To do
Resume the mailing-list message below on the proposed Python except expression, picking up directly after its final line.

Text block
▬▬▬▬▬▬
[Python-ideas] except expression

Nick Coghlan ncoghlan at gmail.com
Wed Feb 19 15:03:39 CET 2014


On 19 February 2014 23:52, Chris Angelico <rosuav at gmail.com> wrote:
> On Thu, Feb 20, 2014 at 12:39 AM, Steven D'Aprano <steve at pearwood.info> wrote:
>> On Wed, Feb 19, 2014 at 10:28:59PM +1000, Nick Coghlan wrote:
>>
>>> Either way, based on your survey of the stdlib, I agree with MAL's
>>> suggestion to also rule out embedded name binding. The example you
>>> give in the PEP of losing the distinction between whether an iterator
>>> yielded a new incremental value or terminated and returned a final
>>> value is another sign that allowing name binding is a potential bug
>>> magnet, because it conflates two different return channels into one.
>>
>> Hmmm, I think that's a bit strong. If combining the iterator's yield
>> value and the iterator's return value is a mistake, that's not the
>> syntax that makes it a mistake, it's that the very idea of doing so is
>> wrong.
>
> And by the way, I'd say that it's wrong *in the general sense* to
> conflate yield/return, but such conflations happen all the time. We
> can use 'or' to turn any falsy value into some specific thing:
>
> def foo(widget, n=None):
>     """Frob the widget n times, or once for each spam"""
▬▬▬▬▬▬
Information given
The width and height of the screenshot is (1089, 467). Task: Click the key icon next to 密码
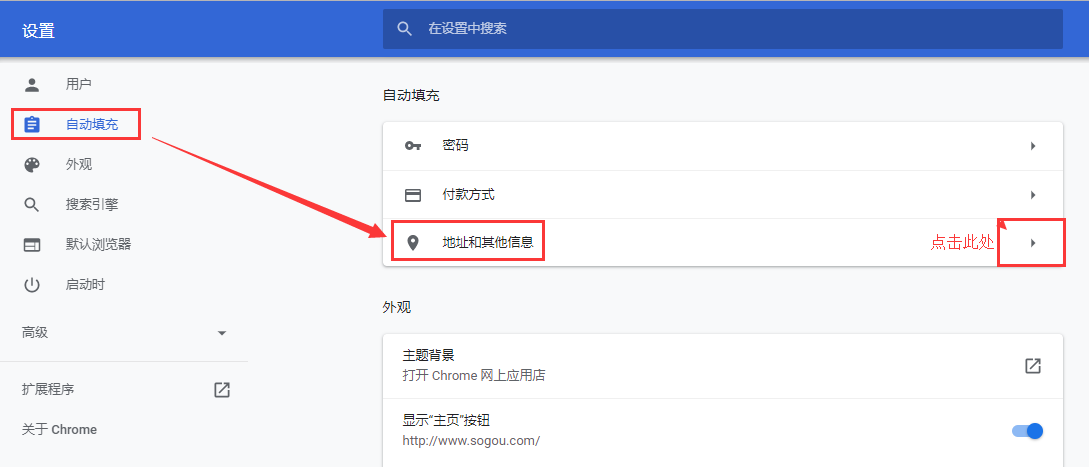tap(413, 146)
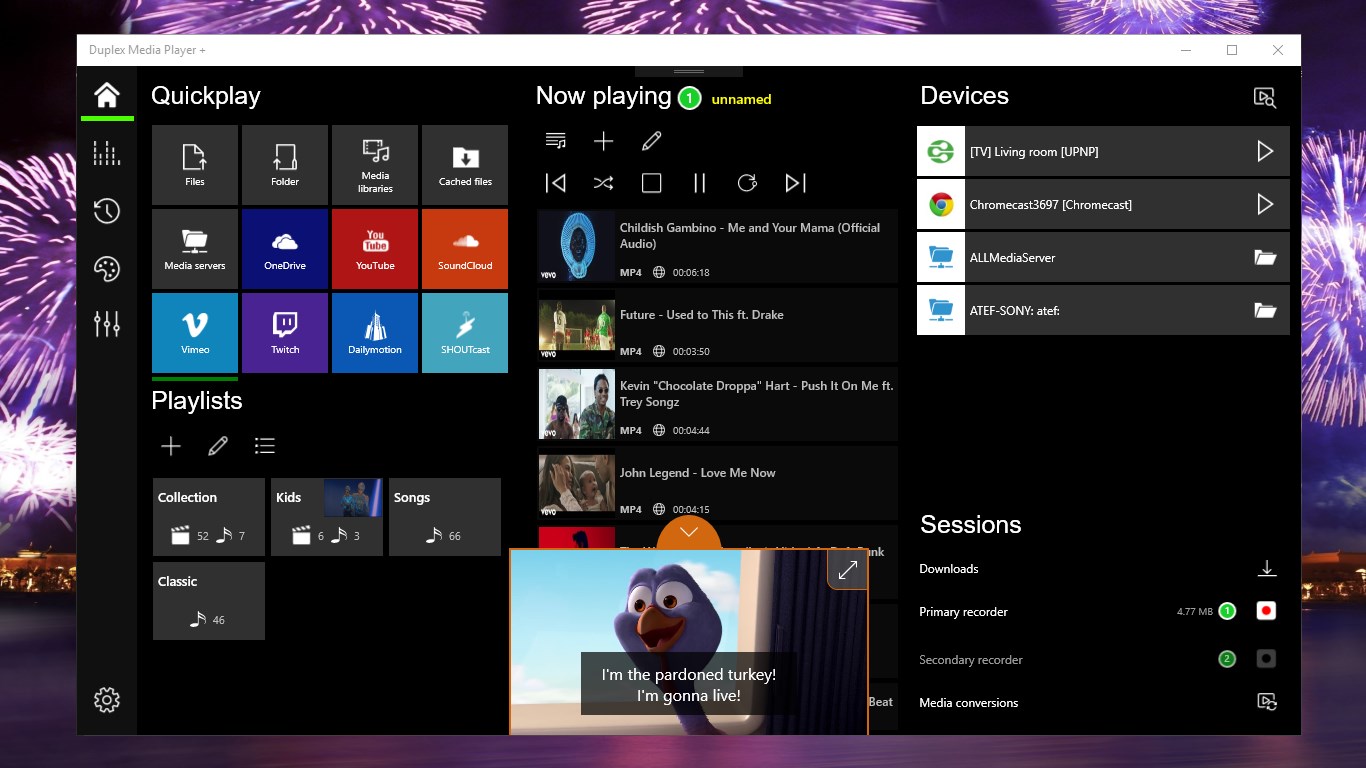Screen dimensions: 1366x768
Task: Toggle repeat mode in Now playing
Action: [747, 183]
▬▬▬▬▬▬
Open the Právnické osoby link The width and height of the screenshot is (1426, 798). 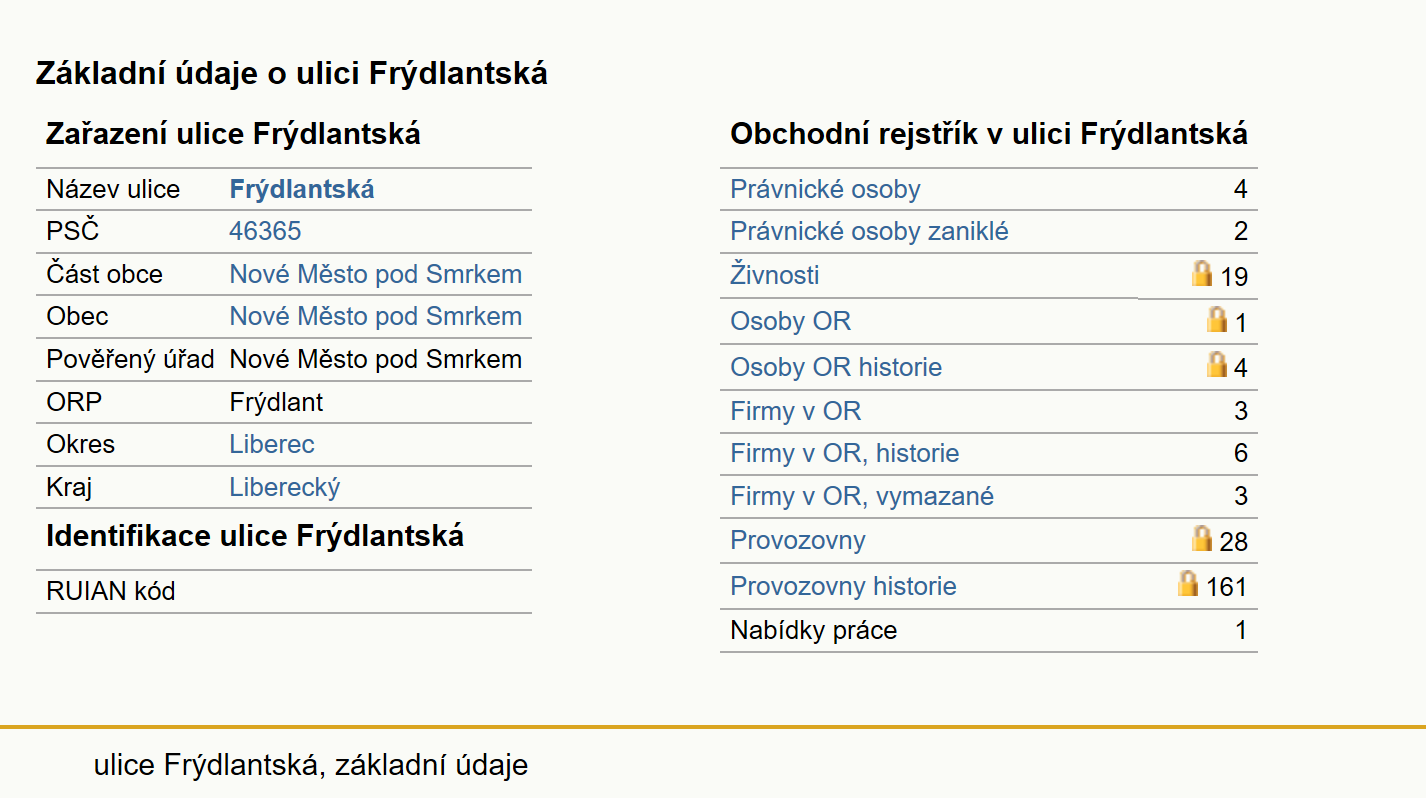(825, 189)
▬▬▬▬▬▬
Task answer
>     for i in range(n or len(widget.spam)):
>         widget.frob()
>
> Nobody would ever suggest that 0, None, [], and "" should all be
> treated the same everywhere, but pass any of them to this function and
> it'll do the same thing.
>
> By moving the conflation as far outward as possible, we maintain the
> distinction as long as possible. At the point where the programmer
> knows that the two channels must mean the same thing, they can get
> merged. It's like merging stdout and stderr of a process prior to
> giving the text to a human.

Right, but people can still use the statement form or a context
manager to help handle that. We don't need to introduce a quaternary
expression with complex scoping issues for it.

Since dropping the optional "as" clause drastically simplifies the
proposal (no need for a hidden scope), and the use case for it isn't
at all compelling, that puts it in the "don't bother" category for me.

Cheers,
Nick.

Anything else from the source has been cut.